╭──
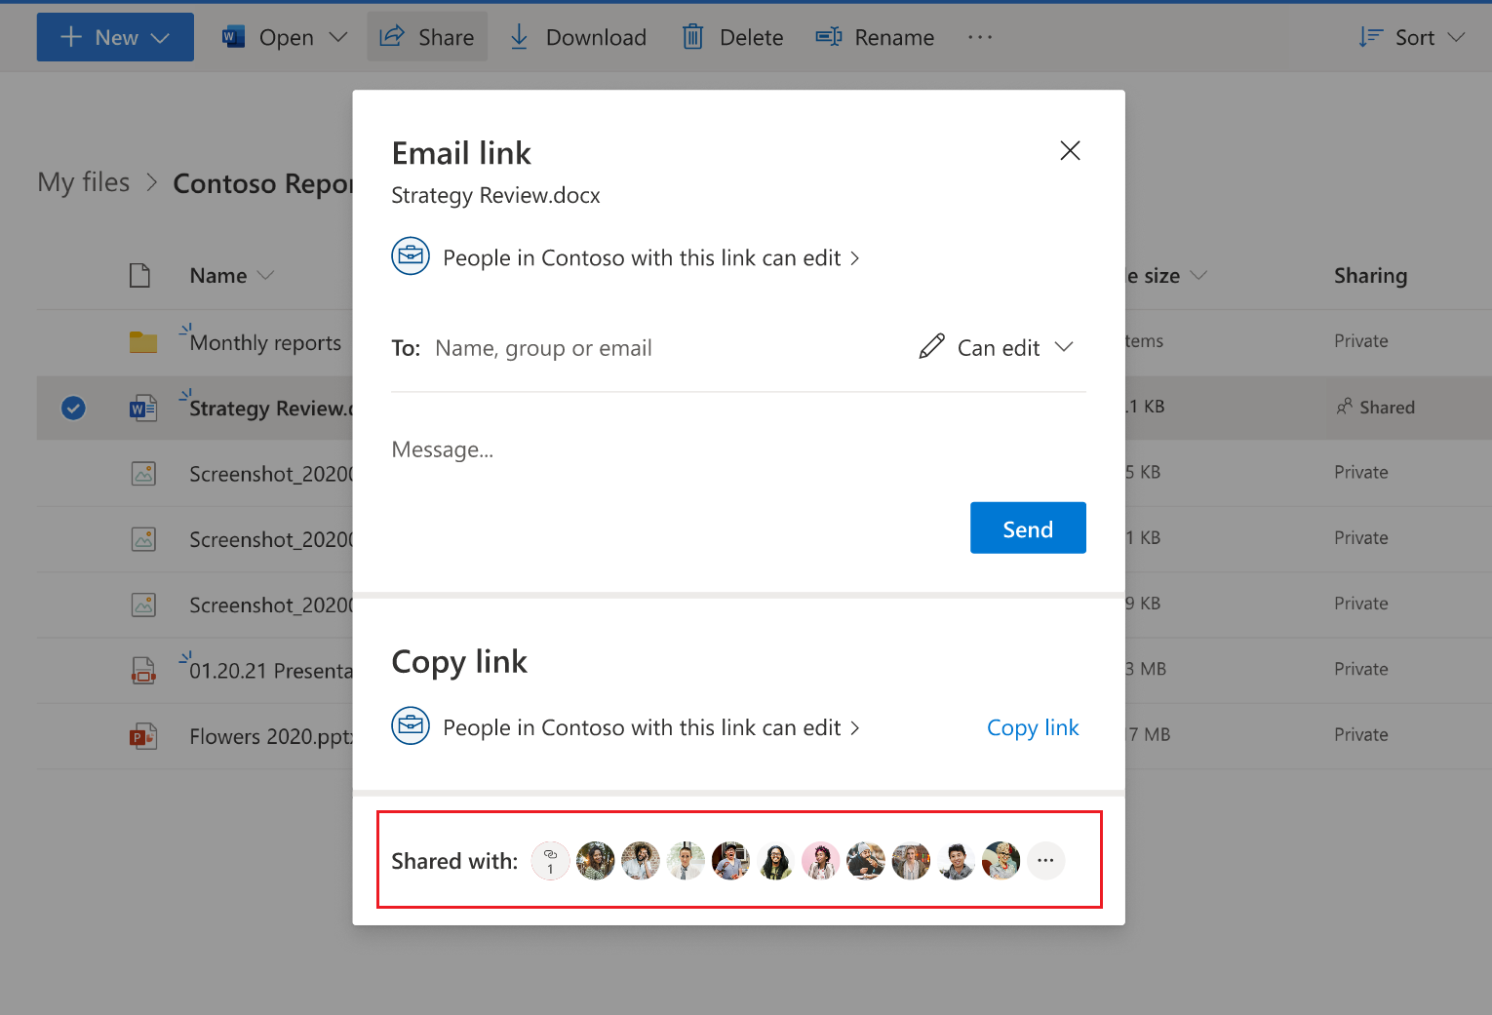Open the Monthly reports folder icon

143,341
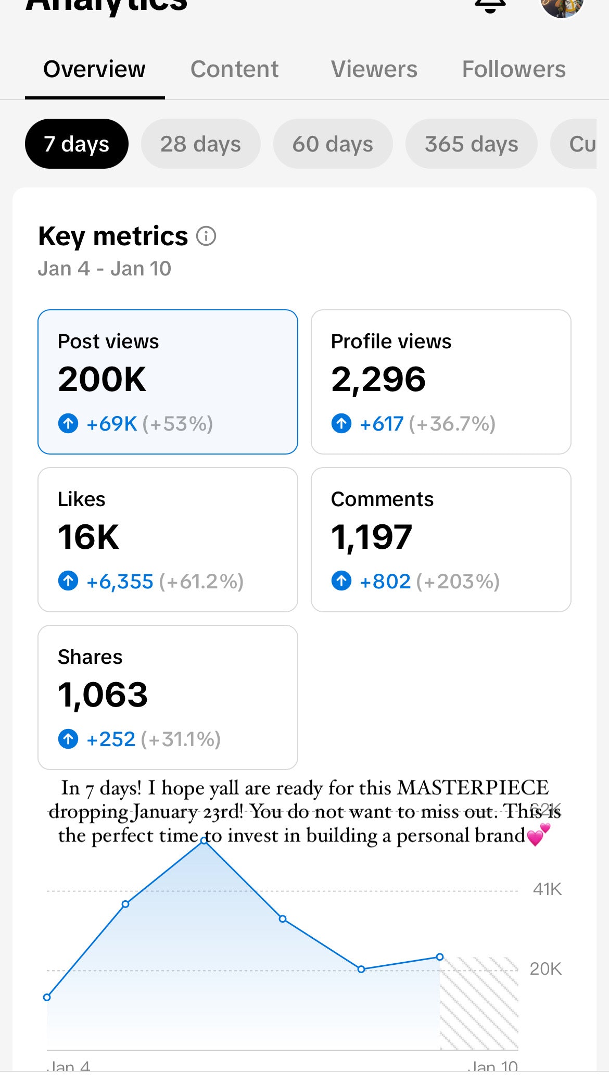The image size is (609, 1083).
Task: Tap the Shares increase arrow icon
Action: click(x=68, y=739)
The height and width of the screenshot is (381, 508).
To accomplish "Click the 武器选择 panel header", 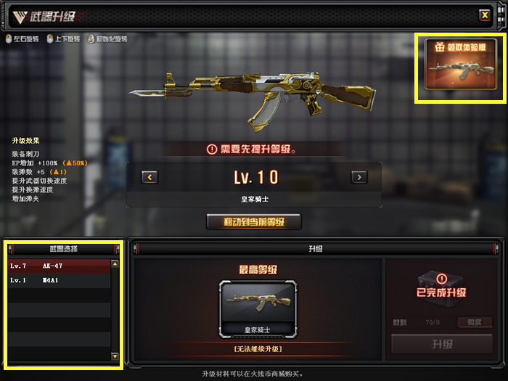I will [x=64, y=249].
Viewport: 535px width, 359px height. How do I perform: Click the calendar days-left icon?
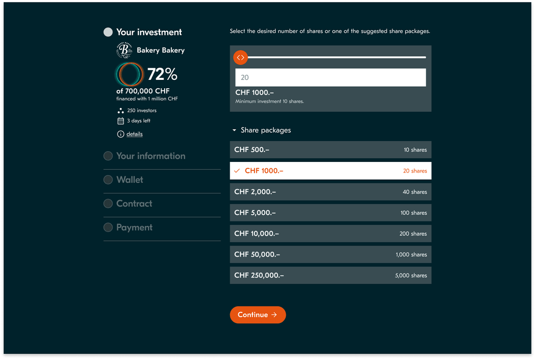click(121, 121)
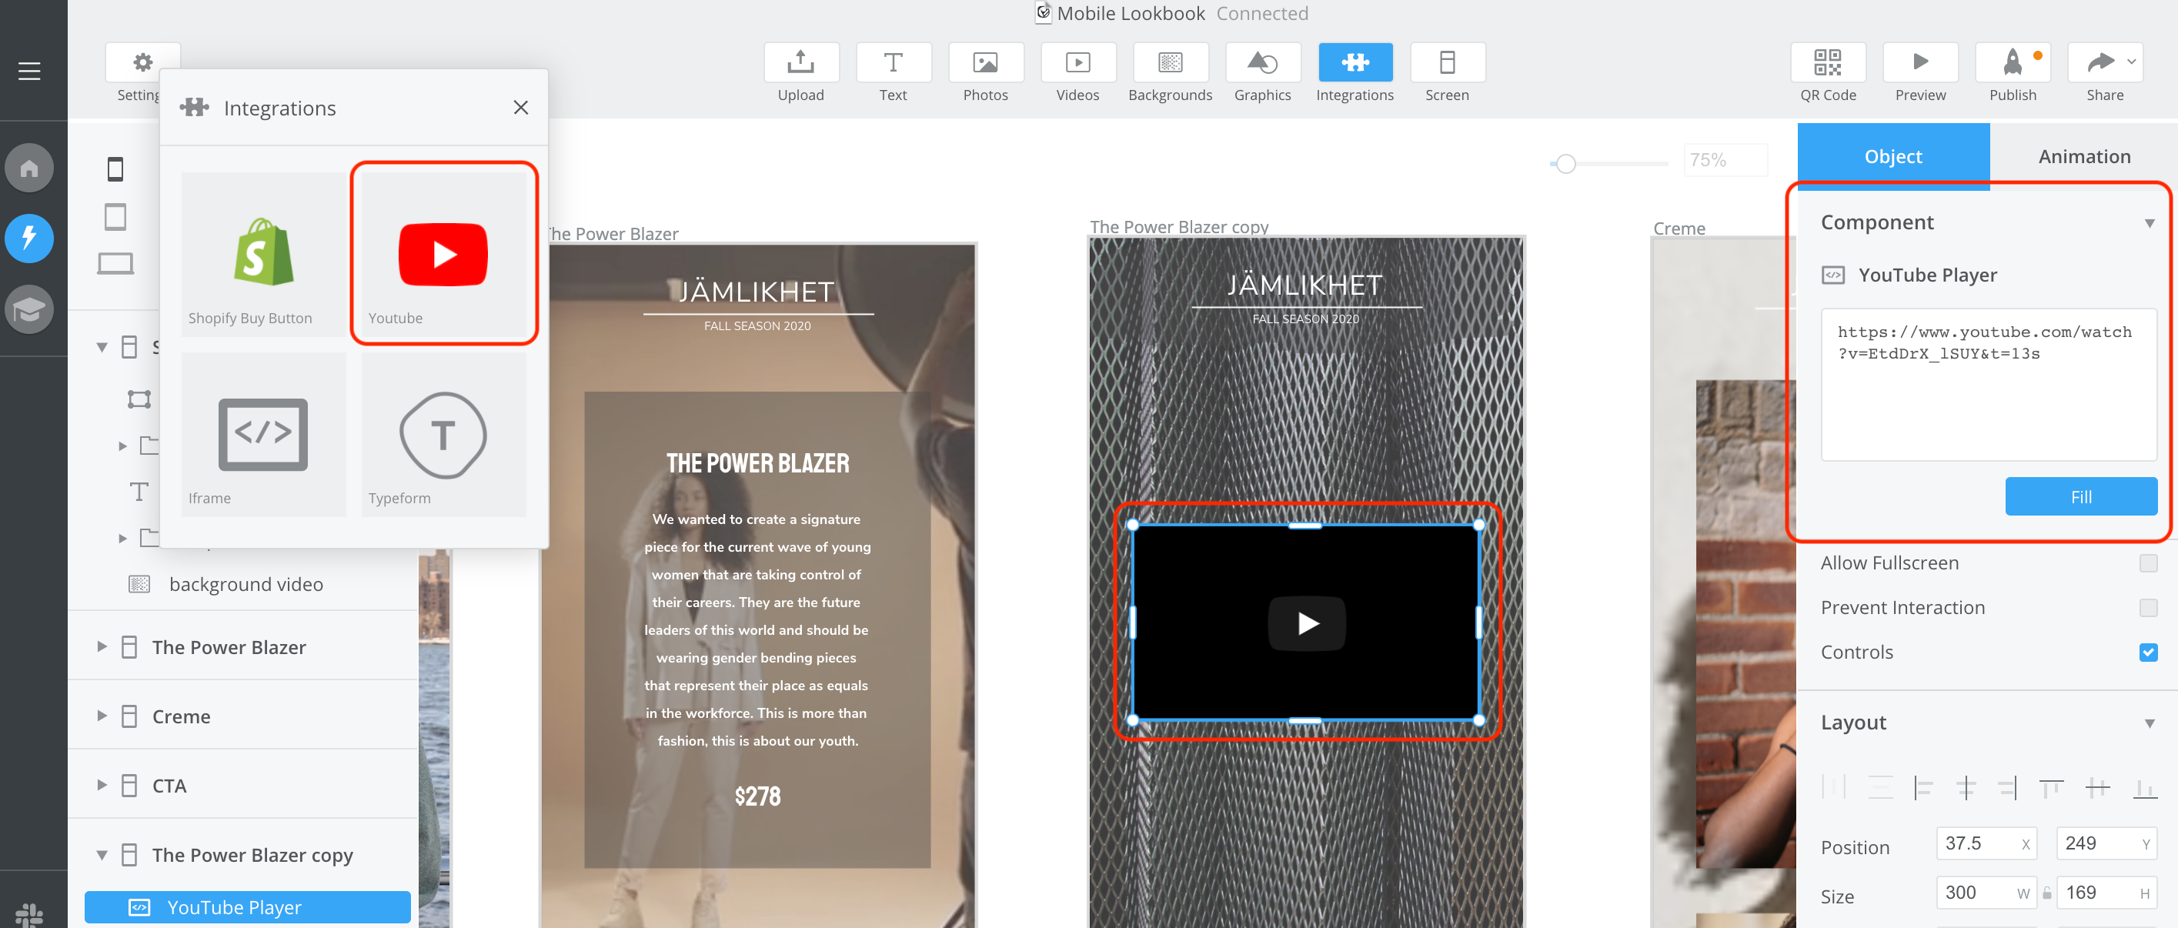Expand The Power Blazer screen tree
The image size is (2178, 928).
101,647
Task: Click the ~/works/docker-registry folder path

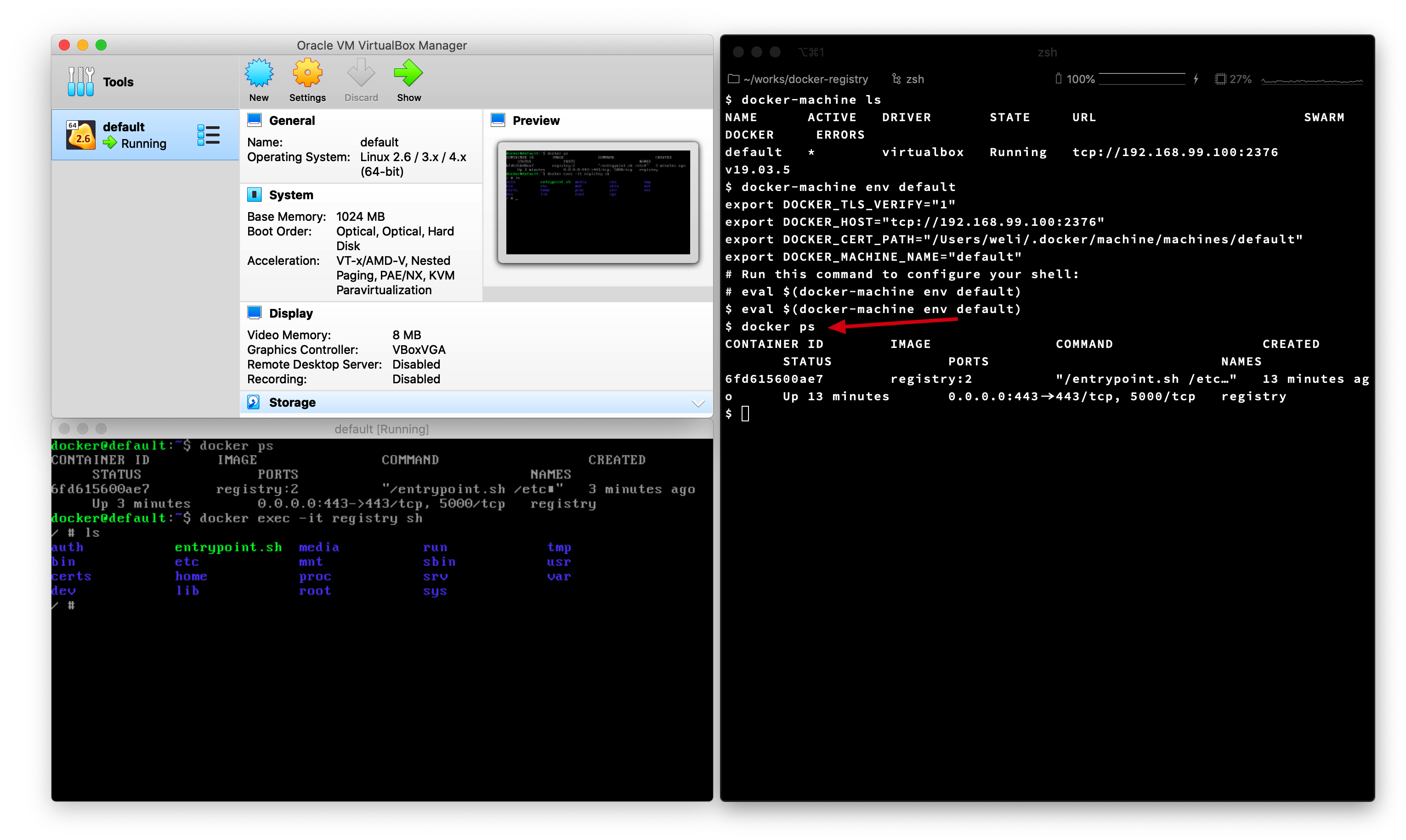Action: coord(805,79)
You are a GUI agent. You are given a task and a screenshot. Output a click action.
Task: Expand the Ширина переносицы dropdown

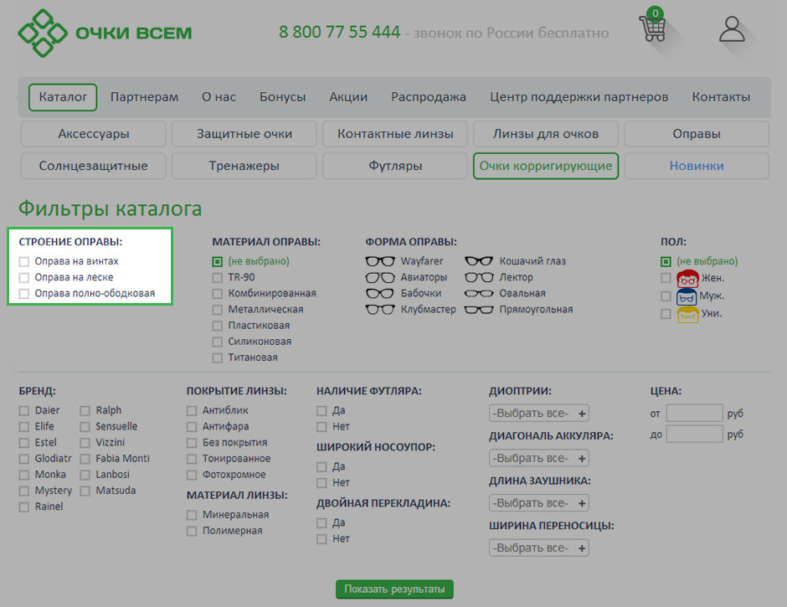538,548
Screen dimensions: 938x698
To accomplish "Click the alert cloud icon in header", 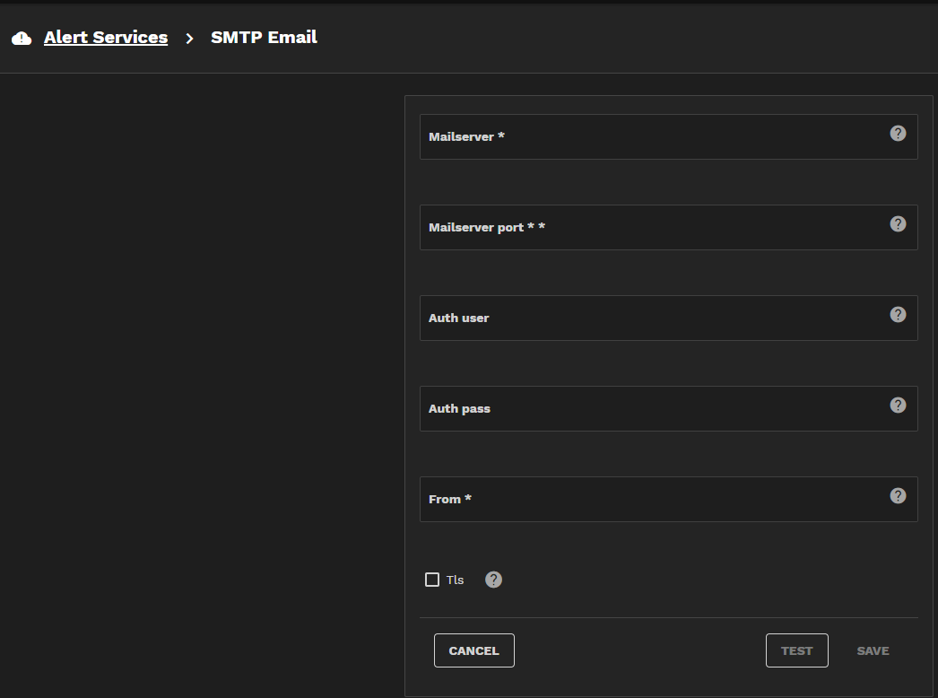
╰──
Select every line above that contains the string "width". Matching is case-sensitive.

EXERCISE RESULT:
The height and width of the screenshot is (381, 508).
Viewport: 535px width, 359px height. How do I perform: Click the calendar days-left icon?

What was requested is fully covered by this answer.